Convert the records below, from the start through the line containing "will tap(186, 135).", into a JSON list of strings with one string per line, skipping blank lines.

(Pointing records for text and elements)
[start]

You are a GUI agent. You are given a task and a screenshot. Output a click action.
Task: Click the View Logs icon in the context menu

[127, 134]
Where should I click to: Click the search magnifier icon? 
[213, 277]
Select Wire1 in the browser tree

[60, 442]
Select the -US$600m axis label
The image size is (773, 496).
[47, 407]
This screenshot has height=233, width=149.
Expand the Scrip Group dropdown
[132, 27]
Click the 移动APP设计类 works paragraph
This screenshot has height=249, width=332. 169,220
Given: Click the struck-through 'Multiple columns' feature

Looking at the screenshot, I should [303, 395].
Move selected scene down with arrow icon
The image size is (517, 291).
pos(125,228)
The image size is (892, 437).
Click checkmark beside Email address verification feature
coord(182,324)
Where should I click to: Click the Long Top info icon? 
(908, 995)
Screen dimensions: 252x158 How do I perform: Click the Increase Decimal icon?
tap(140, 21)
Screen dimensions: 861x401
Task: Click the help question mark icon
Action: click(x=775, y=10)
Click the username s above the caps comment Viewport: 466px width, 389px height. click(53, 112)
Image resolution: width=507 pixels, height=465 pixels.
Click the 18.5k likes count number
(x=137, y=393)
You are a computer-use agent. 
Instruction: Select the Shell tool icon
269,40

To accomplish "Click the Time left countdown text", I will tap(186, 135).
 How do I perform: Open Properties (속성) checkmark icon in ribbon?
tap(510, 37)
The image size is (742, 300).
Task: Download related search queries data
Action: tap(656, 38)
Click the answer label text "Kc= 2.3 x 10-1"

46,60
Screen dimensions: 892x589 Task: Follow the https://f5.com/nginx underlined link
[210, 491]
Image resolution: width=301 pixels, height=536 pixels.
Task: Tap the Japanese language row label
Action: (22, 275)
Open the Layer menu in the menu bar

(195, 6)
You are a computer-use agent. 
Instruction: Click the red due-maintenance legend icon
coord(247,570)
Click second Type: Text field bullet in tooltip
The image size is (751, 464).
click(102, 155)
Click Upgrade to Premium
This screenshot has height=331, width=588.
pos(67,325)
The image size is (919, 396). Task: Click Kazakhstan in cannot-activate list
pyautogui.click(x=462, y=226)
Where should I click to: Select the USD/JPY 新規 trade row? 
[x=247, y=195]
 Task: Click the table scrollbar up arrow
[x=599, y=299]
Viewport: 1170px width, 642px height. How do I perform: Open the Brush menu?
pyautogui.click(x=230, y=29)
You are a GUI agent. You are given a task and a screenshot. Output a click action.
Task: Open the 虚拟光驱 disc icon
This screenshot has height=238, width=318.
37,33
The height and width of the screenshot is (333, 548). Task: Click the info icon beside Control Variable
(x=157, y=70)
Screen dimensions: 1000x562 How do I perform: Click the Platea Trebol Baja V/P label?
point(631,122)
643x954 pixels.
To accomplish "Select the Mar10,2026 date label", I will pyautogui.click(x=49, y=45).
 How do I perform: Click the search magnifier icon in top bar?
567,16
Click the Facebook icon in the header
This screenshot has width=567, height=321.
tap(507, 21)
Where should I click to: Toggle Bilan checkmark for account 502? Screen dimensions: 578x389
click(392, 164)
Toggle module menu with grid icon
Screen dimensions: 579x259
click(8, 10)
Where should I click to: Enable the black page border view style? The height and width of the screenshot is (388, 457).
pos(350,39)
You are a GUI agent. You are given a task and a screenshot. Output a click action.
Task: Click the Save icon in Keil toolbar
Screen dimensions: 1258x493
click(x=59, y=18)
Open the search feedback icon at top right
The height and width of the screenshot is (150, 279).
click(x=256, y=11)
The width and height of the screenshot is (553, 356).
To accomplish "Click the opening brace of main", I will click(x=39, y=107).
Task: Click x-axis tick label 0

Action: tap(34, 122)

[end]

_WORKED ANSWER:_
[
  "You are a GUI agent. You are given a task and a screenshot. Output a click action.",
  "Task: Click the View Logs icon in the context menu",
  "[127, 134]",
  "Where should I click to: Click the search magnifier icon? ",
  "[213, 277]",
  "Select Wire1 in the browser tree",
  "[60, 442]",
  "Select the -US$600m axis label",
  "The image size is (773, 496).",
  "[47, 407]",
  "This screenshot has height=233, width=149.",
  "Expand the Scrip Group dropdown",
  "[132, 27]",
  "Click the 移动APP设计类 works paragraph",
  "This screenshot has height=249, width=332. 169,220",
  "Given: Click the struck-through 'Multiple columns' feature",
  "Looking at the screenshot, I should [303, 395].",
  "Move selected scene down with arrow icon",
  "The image size is (517, 291).",
  "pos(125,228)",
  "The image size is (892, 437).",
  "Click checkmark beside Email address verification feature",
  "coord(182,324)",
  "Where should I click to: Click the Long Top info icon? ",
  "(908, 995)",
  "Screen dimensions: 252x158 How do I perform: Click the Increase Decimal icon?",
  "tap(140, 21)",
  "Screen dimensions: 861x401",
  "Task: Click the help question mark icon",
  "Action: click(x=775, y=10)",
  "Click the username s above the caps comment Viewport: 466px width, 389px height. click(53, 112)",
  "Image resolution: width=507 pixels, height=465 pixels.",
  "Click the 18.5k likes count number",
  "(x=137, y=393)",
  "You are a computer-use agent. ",
  "Instruction: Select the Shell tool icon",
  "269,40",
  "To accomplish \"Click the Time left countdown text\", I will tap(186, 135)."
]